The findings confirm a significant global sex bias in COVID-19 outcomes, with males experiencing a higher risk of severe disease and death despite similar infection rates. This suggests that biological factors, rather than differences in infection rates or access to healthcare, are primarily driving this disparity. The observed sex differences likely stem from fundamental differences in the innate and adaptive immune systems between males and females. Females generally exhibit a stronger humoral immune response (higher antibody production) and increased type I interferon production, an important antiviral cytokine. These immune responses may contribute to a more effective early response to the virus and better protection against severe disease. Conversely, testosterone, a male sex hormone, may suppress immune responses. These findings have important implications for developing targeted interventions and strategies for mitigating the impact of COVID-19.

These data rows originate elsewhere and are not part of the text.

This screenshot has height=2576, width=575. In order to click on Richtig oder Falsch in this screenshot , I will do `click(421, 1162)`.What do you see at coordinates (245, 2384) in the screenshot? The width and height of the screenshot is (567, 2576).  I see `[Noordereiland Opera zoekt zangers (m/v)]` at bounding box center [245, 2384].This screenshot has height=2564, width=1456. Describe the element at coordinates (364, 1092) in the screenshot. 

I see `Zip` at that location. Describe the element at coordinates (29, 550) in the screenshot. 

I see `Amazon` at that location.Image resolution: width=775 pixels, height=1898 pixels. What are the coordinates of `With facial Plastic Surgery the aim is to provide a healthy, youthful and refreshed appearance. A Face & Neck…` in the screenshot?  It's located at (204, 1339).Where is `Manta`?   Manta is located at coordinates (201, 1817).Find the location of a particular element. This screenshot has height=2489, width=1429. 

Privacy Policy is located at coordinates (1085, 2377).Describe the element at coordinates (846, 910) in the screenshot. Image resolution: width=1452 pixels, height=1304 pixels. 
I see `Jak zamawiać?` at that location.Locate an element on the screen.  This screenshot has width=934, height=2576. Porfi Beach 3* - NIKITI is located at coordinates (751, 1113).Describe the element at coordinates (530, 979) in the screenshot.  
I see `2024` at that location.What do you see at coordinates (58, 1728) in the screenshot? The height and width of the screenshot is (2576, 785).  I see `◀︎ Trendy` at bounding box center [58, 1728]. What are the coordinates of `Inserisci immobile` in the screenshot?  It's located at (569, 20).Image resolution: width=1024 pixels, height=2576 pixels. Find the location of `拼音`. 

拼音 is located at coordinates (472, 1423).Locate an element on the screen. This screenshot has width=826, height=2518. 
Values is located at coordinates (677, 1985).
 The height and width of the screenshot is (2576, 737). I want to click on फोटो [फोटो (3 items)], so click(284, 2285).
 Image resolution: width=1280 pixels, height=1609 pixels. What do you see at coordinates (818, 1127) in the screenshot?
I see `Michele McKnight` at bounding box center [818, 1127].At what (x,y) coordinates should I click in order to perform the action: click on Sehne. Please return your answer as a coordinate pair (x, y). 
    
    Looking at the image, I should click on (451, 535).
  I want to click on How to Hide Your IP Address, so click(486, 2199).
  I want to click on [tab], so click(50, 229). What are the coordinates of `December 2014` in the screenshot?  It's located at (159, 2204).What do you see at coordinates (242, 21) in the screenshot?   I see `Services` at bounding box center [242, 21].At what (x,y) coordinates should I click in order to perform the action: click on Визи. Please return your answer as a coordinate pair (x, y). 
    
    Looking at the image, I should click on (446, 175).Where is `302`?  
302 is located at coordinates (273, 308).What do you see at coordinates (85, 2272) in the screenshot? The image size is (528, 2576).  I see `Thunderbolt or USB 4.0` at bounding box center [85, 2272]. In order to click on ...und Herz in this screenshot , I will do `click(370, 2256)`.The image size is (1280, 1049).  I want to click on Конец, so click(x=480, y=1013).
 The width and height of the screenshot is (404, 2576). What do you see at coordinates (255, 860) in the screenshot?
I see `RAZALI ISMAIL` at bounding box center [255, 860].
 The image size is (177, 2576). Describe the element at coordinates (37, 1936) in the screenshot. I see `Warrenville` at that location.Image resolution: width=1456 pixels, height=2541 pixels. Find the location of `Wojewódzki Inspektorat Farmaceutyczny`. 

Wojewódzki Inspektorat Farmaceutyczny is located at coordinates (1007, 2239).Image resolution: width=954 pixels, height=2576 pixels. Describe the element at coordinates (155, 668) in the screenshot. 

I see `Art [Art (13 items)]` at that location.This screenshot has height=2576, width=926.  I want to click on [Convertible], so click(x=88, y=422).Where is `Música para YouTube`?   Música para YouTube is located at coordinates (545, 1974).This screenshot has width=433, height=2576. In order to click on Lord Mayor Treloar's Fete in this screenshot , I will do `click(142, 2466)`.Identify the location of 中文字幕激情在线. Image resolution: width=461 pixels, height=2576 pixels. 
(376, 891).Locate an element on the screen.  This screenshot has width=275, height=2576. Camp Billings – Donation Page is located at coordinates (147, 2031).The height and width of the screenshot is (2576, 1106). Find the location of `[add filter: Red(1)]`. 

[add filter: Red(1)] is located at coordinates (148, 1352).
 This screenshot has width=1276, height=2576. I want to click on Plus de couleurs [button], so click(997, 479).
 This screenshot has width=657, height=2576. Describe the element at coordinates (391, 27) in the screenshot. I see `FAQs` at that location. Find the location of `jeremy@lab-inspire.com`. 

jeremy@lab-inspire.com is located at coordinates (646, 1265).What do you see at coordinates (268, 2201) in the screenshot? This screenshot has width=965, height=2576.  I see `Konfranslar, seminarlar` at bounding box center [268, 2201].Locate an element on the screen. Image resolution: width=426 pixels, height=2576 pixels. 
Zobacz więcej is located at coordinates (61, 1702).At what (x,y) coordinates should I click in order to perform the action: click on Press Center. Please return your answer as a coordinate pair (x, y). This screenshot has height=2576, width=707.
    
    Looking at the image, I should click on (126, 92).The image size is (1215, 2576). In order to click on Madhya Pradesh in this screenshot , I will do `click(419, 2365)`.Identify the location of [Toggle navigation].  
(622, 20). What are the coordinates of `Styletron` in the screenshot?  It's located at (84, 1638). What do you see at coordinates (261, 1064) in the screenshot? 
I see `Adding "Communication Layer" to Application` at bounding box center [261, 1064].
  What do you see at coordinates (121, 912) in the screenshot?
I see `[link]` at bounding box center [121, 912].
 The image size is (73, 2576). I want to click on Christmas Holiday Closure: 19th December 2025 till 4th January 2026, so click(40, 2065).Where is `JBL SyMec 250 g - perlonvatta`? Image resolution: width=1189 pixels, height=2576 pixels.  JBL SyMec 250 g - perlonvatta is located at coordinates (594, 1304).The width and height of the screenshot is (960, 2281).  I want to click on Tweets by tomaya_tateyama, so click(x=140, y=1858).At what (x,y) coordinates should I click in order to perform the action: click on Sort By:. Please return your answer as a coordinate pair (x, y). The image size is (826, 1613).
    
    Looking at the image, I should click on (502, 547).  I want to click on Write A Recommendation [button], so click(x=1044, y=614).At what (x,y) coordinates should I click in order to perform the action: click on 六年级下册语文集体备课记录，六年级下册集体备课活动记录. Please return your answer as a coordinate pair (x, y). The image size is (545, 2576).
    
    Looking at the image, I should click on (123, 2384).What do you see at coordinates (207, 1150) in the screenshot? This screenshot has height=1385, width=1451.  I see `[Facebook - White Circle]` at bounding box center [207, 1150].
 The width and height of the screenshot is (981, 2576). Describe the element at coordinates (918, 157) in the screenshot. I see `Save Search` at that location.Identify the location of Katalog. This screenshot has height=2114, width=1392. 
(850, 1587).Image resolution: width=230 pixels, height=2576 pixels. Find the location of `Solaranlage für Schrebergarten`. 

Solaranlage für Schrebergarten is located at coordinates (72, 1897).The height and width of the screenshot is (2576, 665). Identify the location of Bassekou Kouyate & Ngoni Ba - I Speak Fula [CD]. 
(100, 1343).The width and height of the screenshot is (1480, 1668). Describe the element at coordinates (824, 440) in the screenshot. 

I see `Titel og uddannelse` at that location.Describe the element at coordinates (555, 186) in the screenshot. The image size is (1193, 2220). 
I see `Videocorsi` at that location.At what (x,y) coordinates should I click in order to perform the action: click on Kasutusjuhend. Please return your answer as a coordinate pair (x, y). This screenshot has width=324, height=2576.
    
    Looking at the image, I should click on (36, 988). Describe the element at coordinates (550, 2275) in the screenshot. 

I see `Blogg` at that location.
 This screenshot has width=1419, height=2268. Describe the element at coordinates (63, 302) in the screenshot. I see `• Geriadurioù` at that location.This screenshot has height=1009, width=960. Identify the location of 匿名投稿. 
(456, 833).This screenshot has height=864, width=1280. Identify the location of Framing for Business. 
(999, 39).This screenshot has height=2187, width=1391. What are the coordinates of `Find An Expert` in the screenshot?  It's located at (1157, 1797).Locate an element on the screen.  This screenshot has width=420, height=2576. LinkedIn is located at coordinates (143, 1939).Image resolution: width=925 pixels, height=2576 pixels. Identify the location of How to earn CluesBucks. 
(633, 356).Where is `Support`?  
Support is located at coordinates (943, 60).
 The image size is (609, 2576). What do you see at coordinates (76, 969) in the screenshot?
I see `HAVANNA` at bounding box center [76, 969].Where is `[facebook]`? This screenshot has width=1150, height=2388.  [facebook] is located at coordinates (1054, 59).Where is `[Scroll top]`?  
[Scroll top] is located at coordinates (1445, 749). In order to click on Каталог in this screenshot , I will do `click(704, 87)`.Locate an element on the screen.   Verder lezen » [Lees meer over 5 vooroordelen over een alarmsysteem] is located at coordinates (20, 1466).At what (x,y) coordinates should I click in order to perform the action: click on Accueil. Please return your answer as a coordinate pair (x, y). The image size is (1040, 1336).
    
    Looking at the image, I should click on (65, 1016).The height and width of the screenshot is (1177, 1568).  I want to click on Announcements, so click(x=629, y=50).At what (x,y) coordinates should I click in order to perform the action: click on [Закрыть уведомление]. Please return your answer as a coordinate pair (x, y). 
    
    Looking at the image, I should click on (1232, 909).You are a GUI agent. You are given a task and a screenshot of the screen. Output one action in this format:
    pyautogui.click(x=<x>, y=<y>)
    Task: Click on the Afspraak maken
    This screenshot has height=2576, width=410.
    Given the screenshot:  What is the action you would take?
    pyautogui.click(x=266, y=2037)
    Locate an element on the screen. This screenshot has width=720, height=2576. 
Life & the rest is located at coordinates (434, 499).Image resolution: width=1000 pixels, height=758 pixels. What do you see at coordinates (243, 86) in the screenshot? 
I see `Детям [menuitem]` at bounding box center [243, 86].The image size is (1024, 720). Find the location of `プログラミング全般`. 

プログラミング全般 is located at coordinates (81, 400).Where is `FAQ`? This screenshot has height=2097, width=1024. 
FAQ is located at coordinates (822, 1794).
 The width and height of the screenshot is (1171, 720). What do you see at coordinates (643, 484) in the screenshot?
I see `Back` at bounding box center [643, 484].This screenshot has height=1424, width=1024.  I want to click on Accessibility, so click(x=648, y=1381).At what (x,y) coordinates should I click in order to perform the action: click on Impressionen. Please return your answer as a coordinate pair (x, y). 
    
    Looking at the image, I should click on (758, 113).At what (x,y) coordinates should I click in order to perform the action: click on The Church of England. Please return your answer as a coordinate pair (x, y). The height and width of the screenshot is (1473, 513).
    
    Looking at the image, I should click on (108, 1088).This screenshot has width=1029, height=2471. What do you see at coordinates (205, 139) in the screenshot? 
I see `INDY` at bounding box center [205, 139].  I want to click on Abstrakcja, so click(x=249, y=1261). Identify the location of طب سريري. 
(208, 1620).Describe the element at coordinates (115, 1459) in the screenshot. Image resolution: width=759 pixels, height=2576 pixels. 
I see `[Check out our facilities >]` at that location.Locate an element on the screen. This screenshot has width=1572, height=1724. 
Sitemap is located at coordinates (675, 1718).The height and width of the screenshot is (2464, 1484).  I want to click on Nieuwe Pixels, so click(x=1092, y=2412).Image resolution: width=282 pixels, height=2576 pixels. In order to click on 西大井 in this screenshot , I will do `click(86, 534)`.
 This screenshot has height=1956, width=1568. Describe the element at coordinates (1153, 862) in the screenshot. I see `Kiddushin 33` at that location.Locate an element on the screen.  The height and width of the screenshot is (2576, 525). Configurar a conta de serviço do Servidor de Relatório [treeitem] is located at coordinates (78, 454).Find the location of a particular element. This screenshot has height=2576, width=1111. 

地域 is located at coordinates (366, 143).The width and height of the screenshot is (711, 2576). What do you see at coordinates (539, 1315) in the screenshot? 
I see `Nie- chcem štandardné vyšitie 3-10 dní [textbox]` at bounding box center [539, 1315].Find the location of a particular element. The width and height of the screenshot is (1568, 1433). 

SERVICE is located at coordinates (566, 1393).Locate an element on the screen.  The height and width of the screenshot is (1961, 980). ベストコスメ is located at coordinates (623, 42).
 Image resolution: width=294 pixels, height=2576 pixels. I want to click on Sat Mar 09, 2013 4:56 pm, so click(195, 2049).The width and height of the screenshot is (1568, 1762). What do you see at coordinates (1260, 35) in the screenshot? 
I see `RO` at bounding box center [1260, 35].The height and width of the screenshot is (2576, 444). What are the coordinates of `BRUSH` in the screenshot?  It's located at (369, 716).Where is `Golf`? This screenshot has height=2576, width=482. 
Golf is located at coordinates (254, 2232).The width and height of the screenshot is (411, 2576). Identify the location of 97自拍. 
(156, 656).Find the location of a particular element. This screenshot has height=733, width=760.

This large-scale meta-analysis provides robust evidence for a global sex bias in COVID-19 severity, with men at significantly higher risk of ITU admission and death. The observed differences likely reflect underlying biological mechanisms related to sex-based differences in immune responses. This highlights the urgent need for sex-specific approaches to clinical management, public health strategies, and vaccine development. Future research should focus on further elucidating the biological mechanisms underlying these sex differences and exploring the potential for sex-specific therapeutic interventions.

The study relies on aggregated data from various sources, which might introduce heterogeneity in data collection methods and reporting practices. Potential biases related to testing and reporting practices might exist. The lack of detailed individual-level data limited the ability to fully control for potential confounding factors, such as comorbidities and lifestyle differences.